Swans and Lisp(s) look gracefully smooth on the surface, while paddling like heck under the surface!



-- xytroxon
\"Many computers can print only capital letters, so we shall not use lowercase letters.\"

-- Let\'s Talk Lisp (c) 1976

Jeff

#3
Well, look at the numbers.  It's making arrays of 512 * 10000 elements.  Run it with smaller sizes and multiply the results.  The array is used for constant access speeds.



The same with the other languages.



Xytroxon - it ran consistently at 20-21 seconds on my 2.5 ghz quad-core ppc with 4 gigs of ram.
Jeff

=====

Old programmers don\'t die. They just parse on...



http://artfulcode.net\">Artful code

xytroxon

#4
Quote from: "Jeff"Well, look at the numbers.  It's making arrays of 512 * 10000 elements.  Run it with smaller sizes and multiply the results.  The array is used for constant access speeds.



The same with the other languages.



Xytroxon - it ran consistently at 20-21 seconds on my 2.5 ghz quad-core ppc with 4 gigs of ram.


Backed it down to 1000



D:MinGW - 18:14:04.58 Tue 09-02-2008

->"c:program filesphp5php.exe" test.php

Primes up to     1000      168

Primes up to        0        0

Primes up to        0        0



D:MinGW - 18:14:30.78 Tue 09-02-2008

->nl test.nl

Primes up to   512000    42445

Primes up to   256000    22525

Primes up to   128000    11987



D:MinGW - 18:16:20.52 Tue 09-02-2008

->lua test.lua

"C:Lualua5.1.exe" test.lua

Primes up to     4000      550

Primes up to     2000      303

Primes up to     1000      168

----

The spaces all look right, but Python is still MIA...

-----



While newLISP takes a few minutes to run... It looks like it is doing the calculations on this machine! Amazing!!!



Is thw PHP code the problem? Or is the Zend engine kicking in to help the speed???



This was fun... Timw for supper!!!
\"Many computers can print only capital letters, so we shall not use lowercase letters.\"

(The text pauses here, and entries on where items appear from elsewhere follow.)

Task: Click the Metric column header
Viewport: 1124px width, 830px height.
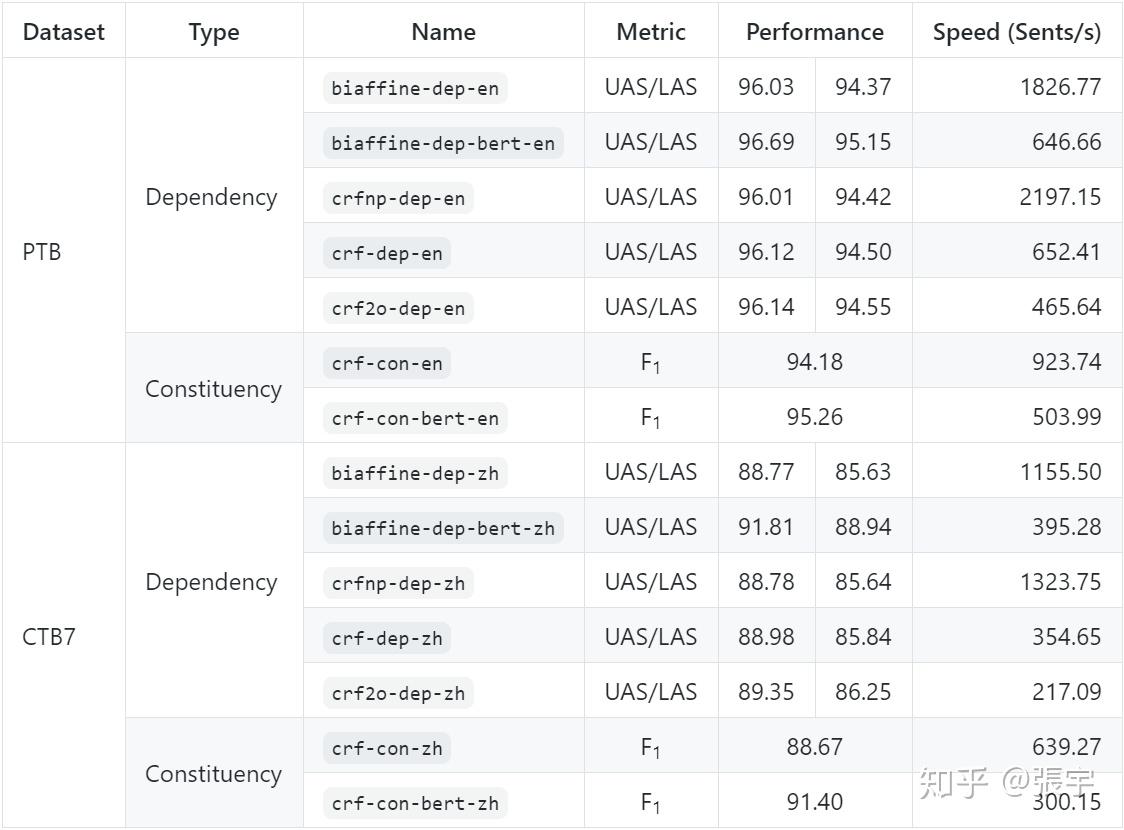Action: tap(651, 32)
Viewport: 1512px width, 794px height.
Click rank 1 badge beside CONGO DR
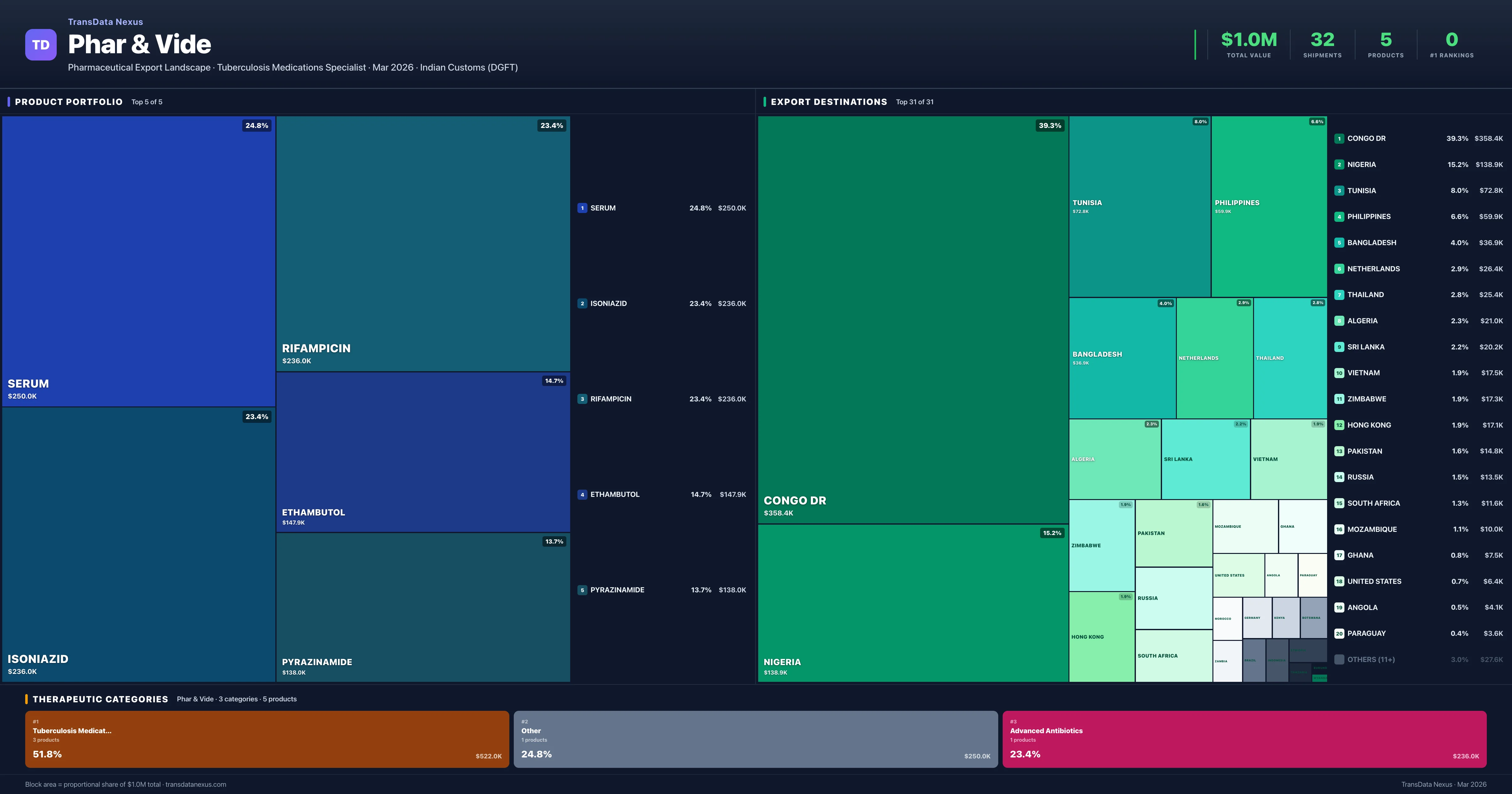coord(1339,139)
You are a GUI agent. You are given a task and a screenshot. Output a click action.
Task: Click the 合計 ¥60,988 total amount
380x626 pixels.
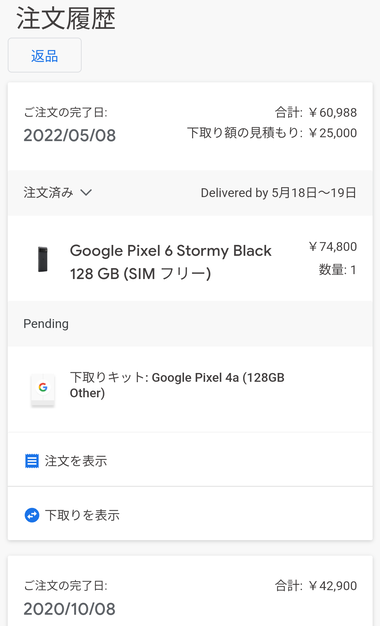tap(316, 113)
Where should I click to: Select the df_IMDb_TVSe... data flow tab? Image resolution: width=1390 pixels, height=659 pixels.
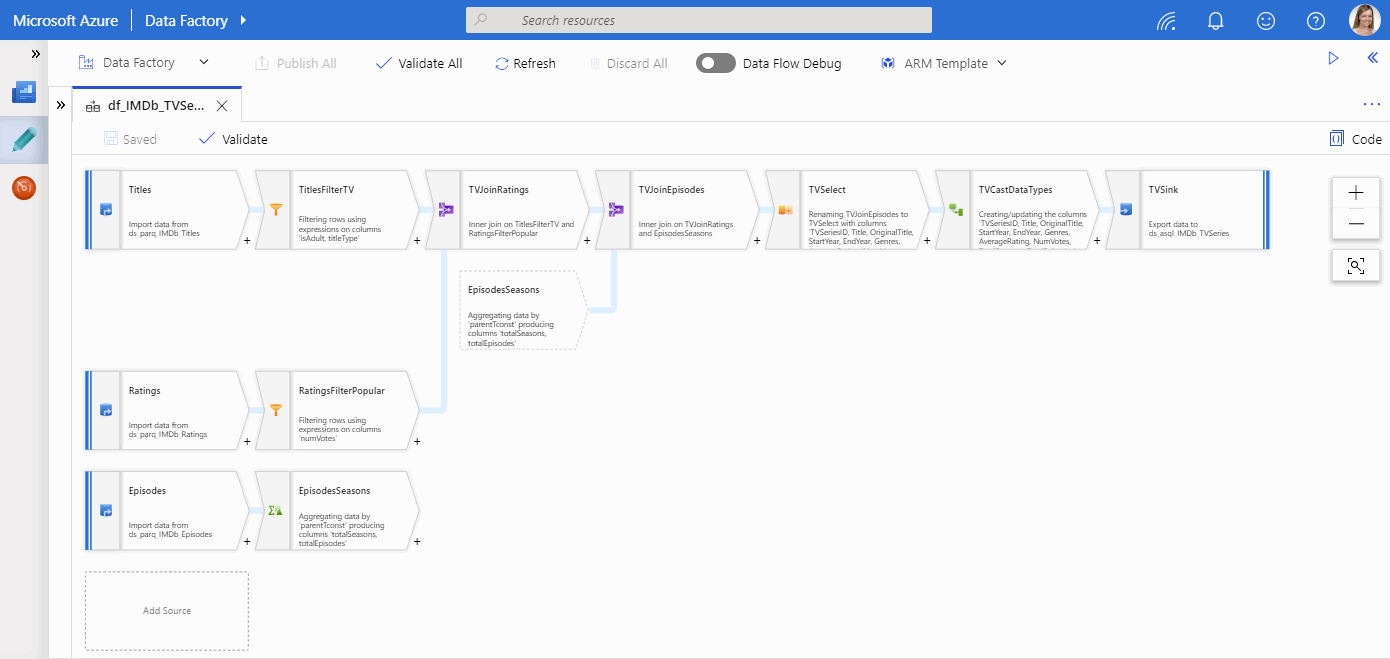[155, 105]
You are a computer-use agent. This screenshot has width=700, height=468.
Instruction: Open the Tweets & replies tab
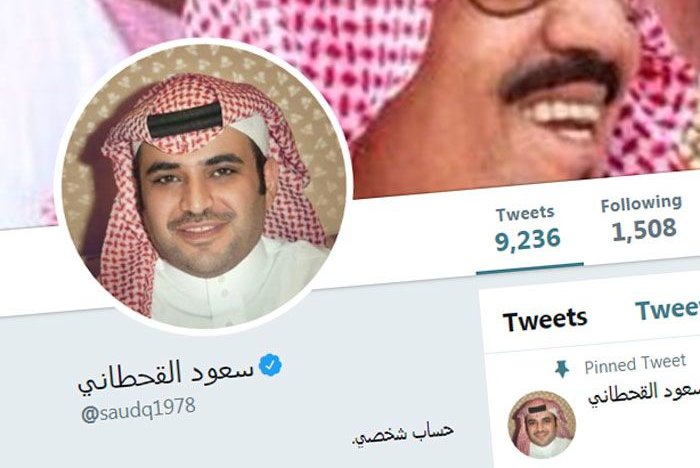tap(668, 309)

-- Let\'s Talk Lisp (c) 1976

Kazimir Majorinc

#5
(setq sieve (lambda(size)
              (let ((flags (array (+ size 1)))
                    (sqrtsize (sqrt size))
                    (total 0))
                   
                   (for (i 2 sqrtsize)
                     (when (not (flags i))
                           (for (k (* i i) size i)
                             (nth-set (flags k) 0))
                           (inc 'total)))
                           
                   (for (i (+ sqrtsize 1) size)
                     (unless (flags i)
                             (inc 'total)))
                     
                   total)))


This one is ~ 1.5 times faster, but trick is mathematical, not programming.
http://kazimirmajorinc.com/\">WWW site; http://kazimirmajorinc.blogspot.com\">blog.

cormullion

#6
I can do it in 11 seconds (as opposed to 14) if I get spawn on the case.



Kasimir's function and spawn get me down to 6 seconds... :)

unixtechie

#7
.. what is it I am doing wrong?

running your snippet on a 1.8GHz single-core Intel compaq/HP laptop with 1GB of memory takes 13 seconds under Linux

cormullion

#8
Looks like an unsurprising time to me. My 2Ghz Core Duo runs Jeff's code in 14 seconds (presumably without engaging both CPUs). Allowing for the way I'm running scripts (not from the command line but from an editor) that seems to match yours. Jeff's using PPCs rather than Intels - are they a bit slower?

Jeff

#9
For math and graphics, PPCs should be faster.
Jeff

=====

Old programmers don\'t die. They just parse on...



http://artfulcode.net\">Artful code

cormullion

#10
Interesting - and puzzling too, that a "2.5 ghz quad-core ppc with 4 gigs of ram" manages 20 seconds whereas a "2 ghz intel core duo with 1 gig of ram" manages 14... Still, the results are in the same general area - not 0.3 seconds, for example.